Uma “nota aos autos” escrita por um procurador federal adjunto, e obtida pelo RTS, resume esta reunião que reuniu doze pessoas, incluindo um membro do Ministério Público da Confederação. Um representante da Fundação Vaudois Probation Foundation disse que o réu “tem dificuldade em entender as coisas”, mas também que “permanece muito isolado em seu quarto, em sua cama e no escuro”. Para o diretor da Fundação X, “o seu comportamento levanta muitas questões sobre a sua capacidade de compreender as questões”. Uma pesquisadora explica que discutiu com ele a questão de morrer como mártir. “Ele tem uma noção muito positiva dessa noção”, diz ela. A polícia valdense pensa que “o réu é a presa ideal para certas pessoas maliciosas que podem radicalizá-lo”.
>> Os detalhes de Fabiano Citroni às 19h30:
Esta “nota para arquivo” de duas páginas mostra que apenas um palestrante, um psiquiatra, é bastante otimista. Este médico explica que “sair da prisão foi uma grande mudança para ele”, que “o que é positivo é que dá cada vez mais importância a certas pessoas que cuidam dele”, mas também que a sua fobia social “não é suficiente razão para colocá-lo em uma instituição psiquiátrica, a fim de tratá-lo”.
Nas duas semanas que se seguiram a esta sessão, o arguido continuou a falhar nas suas obrigações. Assim, no dia 8 de setembro de 2020, pouco depois das 7h, a polícia cantonal de Vaud decidiu fazer “uma visita domiciliar”, ou seja, desembarcar em seu quarto e revistá-lo.
Um testamento em seu quarto
A polícia apreendeu o celular dele. Uma verificação rápida mostra que ele limpou seu histórico de atividades à medida que foi usado. Os oficiais também descobrem um testamento escrito à mão, sem data e sem assinatura.
O RTS tem uma cópia deste testamento que tem dez linhas e é intitulado “Bismillahi Rahmani-Rahim”, frequentemente traduzido como “Em nome de Allah, o Misericordioso, o Misericordioso”. Lê-se em particular: “Desejo (…) que meus filhos sejam criados na Península Arábica e por árabes na religião islâmica”.
De acordo com o relatório da investigação acima mencionado, no mesmo dia, pouco antes das 14 horas, a polícia valdense enviou um e-mail ao Procurador da Confederação “a fim de informá-lo do resultado da busca” e copiou o procurador valdense que é o referente cantonal em matéria de terrorismo.
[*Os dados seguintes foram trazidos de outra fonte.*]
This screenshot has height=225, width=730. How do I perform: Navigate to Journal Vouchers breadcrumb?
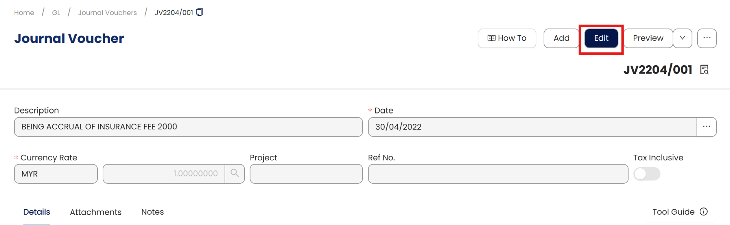pos(107,13)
Eles anexam uma cópia do testamento ao e-mail.
O promotor público de Vaud, ainda de acordo com o relatório da investigação, escreveu pouco antes das 17 horas à polícia cantonal e ao procurador da Confederação “indicando sua preocupação com o testamento encontrado e o fato de o réu ter apagado os vestígios da comunicação no seu telefone”. Ele pede detalhes sobre a atitude do réu durante a busca.
No dia seguinte, 9 de setembro de 2020, a polícia cantonal respondeu ao Ministério Público de Vaud e à Confederação que “a apreensão do testamento parecia representar um problema” para o jovem, mas também que ele “alegava , antes mesmo de lhe fazerem uma pergunta, que este documento tinha sido redigido na prisão e que já não era relevante”.
Como o Ministério Público Federal reagiu a essa busca? Ele considerou colocar o acusado novamente em prisão preventiva? Os documentos na posse do RTS não permitem responder a esta questão.
Mas uma coisa é certa: quatro dias depois das buscas, a 12 de setembro de 2020, o jovem comprou uma faca e esfaqueou até à morte um português de 29 anos numa espetada perto da estação. Assim, ele cometeu o primeiro homicídio jihadista na Suíça.